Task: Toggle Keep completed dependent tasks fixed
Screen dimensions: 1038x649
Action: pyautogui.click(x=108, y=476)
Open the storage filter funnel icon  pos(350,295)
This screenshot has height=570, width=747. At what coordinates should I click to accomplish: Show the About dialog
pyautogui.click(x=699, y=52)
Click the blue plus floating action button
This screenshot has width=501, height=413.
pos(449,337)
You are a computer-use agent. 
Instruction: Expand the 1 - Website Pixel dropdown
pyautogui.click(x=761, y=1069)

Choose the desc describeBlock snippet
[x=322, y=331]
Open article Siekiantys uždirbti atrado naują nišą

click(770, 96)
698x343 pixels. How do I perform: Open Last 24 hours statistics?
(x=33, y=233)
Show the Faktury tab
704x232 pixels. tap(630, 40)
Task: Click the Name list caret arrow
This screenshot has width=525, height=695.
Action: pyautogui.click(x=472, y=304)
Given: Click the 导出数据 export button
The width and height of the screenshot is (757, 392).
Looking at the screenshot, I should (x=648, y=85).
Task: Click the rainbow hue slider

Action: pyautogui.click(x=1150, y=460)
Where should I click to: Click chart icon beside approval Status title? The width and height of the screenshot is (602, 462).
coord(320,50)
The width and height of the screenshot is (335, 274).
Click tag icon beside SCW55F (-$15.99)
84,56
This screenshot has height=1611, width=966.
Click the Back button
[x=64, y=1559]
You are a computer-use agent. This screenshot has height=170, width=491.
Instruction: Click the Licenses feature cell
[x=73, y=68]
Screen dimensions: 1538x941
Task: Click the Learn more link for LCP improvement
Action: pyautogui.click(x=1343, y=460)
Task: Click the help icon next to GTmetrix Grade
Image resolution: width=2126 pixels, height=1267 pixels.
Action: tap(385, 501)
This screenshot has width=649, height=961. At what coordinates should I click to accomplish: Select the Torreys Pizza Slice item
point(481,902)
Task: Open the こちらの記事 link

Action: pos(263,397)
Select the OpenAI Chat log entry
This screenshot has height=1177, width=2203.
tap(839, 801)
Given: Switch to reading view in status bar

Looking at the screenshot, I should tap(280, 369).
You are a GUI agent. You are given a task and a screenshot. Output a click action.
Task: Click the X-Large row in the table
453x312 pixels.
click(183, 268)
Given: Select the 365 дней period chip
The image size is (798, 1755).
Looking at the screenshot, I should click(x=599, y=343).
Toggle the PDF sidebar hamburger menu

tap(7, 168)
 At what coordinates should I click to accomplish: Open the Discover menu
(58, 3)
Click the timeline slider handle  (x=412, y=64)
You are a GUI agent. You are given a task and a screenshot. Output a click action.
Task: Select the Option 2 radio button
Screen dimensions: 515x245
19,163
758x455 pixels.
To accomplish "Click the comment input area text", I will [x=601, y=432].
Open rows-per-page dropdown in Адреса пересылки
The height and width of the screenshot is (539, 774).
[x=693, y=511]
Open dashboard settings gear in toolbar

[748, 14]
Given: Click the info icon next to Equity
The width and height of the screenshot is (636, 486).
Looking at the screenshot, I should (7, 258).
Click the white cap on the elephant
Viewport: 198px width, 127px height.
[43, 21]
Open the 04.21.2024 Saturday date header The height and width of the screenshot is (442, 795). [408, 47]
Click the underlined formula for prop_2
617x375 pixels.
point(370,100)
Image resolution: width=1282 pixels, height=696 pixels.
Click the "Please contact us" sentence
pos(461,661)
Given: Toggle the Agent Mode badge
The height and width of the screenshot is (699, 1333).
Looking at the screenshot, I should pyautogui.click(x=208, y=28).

######

Copy out the material above word for word, starting with the line that contains "Select the OpenAI Chat log entry" and going on through the line that contains "Looking at the screenshot, I should tap(280, 369).".

SOLUTION FOR THIS EXERCISE:
Select the OpenAI Chat log entry
This screenshot has height=1177, width=2203.
tap(839, 801)
Given: Switch to reading view in status bar

Looking at the screenshot, I should tap(280, 369).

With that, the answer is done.